Business Day

Tropical storm loses strength after causing $2.5bn destructio­n in US

- Agency Staff Boston/Singapore

Tropical Storm Nate is rapidly weakening over the southern US even as flooding from storm surges continues along the Mississipp­i-Alabama coast.

Thousands were without power early on Sunday, and storm-related losses were estimated to reach about $2.5bn.

Nate’s top winds fell to 70kph from 100kph in just three hours as it moved north-northeast, the US National Hurricane Centre said. The storm made its final landfall near Biloxi, Mississipp­i, as a category 1 hurricane early on Sunday.

“This morning’s after-landfall estimate is $2.5bn. That shouldn’t change much going forward,” said Chuck Watson, a disaster modeller in Georgia.

“The intensity crashed at landfall; the left side collapsed.” The lack of power on the left, or west, side of the storm meant New Orleans was spared Nate’s flooding rains. That lowered damage estimates, which had been as high as $4bn when the storm was gaining strength in the Gulf of Mexico on Saturday, Watson said.

Flooding and landslides caused by Nate earlier killed more than 20 people across Central America.

The region’s oil and natural gas operators mostly stopped production ahead of Nate’s arrival. About 92% of US Gulf oil production and 77% of natural gas output was taken off line, the Bureau of Safety and Environmen­tal Enforcemen­t said.

The US Coast Guard suspended marine traffic and closed ports on Saturday, while Magellan Midstream Partners reduced operations at its petroleum storage terminal in Marrero, Louisiana. A Colonial Pipeline spokeswoma­n said the storm had had “no impact” on its operations.

At least 67,000 customers were without power in Alabama and Mississipp­i, with the majority of those in Mobile, according to local utilities.

The storm would continue to lose power as it moved north and was eventually absorbed by another weather system moving across the US, said Rob Miller, a meteorolog­ist.

“Winds are less of a factor now across Alabama and the southeast states. It is mostly transition­ing into a rain threat.”

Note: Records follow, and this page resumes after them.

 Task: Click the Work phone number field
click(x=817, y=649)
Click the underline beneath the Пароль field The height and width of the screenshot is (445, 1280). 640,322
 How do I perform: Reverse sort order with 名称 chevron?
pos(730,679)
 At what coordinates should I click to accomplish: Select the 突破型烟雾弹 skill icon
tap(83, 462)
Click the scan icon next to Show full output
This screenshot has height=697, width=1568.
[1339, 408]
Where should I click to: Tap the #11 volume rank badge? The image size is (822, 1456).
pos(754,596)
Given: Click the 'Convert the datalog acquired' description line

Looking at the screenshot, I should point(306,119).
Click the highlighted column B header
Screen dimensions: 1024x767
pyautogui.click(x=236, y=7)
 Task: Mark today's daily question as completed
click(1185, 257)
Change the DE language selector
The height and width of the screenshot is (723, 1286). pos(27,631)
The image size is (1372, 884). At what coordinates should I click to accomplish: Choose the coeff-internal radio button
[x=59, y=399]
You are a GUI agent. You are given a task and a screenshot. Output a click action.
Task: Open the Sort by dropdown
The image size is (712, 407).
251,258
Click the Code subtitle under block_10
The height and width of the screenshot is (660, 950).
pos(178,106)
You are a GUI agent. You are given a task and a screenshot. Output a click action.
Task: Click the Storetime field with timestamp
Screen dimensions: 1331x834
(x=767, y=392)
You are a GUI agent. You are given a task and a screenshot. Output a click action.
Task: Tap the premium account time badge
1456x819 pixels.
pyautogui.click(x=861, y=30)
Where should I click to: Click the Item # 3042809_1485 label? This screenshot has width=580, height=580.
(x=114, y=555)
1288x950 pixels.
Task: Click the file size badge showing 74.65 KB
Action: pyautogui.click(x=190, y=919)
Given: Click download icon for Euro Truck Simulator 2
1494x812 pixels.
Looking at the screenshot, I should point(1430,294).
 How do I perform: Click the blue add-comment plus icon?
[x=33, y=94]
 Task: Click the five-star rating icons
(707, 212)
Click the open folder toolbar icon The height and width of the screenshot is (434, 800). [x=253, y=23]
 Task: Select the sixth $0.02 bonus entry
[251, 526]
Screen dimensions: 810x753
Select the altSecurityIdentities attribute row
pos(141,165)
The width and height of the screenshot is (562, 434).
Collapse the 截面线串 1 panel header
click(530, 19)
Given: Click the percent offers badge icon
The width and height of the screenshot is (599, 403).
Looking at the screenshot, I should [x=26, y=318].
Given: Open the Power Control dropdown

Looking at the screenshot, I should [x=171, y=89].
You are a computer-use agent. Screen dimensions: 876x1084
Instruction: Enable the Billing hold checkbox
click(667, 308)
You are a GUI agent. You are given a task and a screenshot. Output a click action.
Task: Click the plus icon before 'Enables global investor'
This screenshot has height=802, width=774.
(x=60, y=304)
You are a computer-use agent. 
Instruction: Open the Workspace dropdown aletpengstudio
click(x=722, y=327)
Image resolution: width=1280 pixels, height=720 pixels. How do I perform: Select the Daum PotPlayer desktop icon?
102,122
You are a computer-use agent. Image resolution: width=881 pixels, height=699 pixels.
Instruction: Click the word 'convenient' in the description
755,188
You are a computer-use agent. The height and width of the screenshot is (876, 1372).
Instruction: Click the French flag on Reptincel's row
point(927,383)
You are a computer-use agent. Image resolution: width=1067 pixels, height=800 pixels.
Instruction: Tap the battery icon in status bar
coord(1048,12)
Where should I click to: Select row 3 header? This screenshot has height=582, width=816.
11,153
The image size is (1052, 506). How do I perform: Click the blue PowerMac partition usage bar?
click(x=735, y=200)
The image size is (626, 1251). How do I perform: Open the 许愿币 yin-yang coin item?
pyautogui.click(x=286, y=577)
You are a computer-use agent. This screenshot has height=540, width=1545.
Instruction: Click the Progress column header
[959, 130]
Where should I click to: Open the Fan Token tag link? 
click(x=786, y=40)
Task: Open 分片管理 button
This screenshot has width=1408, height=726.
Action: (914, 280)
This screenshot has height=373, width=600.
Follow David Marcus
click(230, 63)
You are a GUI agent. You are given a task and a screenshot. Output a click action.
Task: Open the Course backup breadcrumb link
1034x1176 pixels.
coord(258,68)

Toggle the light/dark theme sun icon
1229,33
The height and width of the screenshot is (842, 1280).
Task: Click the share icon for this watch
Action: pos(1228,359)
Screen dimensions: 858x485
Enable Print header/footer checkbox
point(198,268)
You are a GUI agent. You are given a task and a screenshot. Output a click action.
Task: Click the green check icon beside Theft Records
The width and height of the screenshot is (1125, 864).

It is possible that rains from Nate, along with a frontal system moving across the US, could combine to bring heavy rain into Pennsylvan­ia, New York and New Jersey by Monday.

In the next five days, nearly 230mm of rain could fall across parts of the south Appalachia­n Mountains, while a swath from eastern Ohio through upstate New York into northern New England could get close to 75mm, the US Weather Prediction Centre said.

All told, 14 storms have formed across the Atlantic this season, killing hundreds in the US, Mexico and the Caribbean and causing an estimated $300bn in damage. Including Nate, six storms had hit the US so far in 2017, said Dennis Feltgen, a spokesman for the hurricane centre.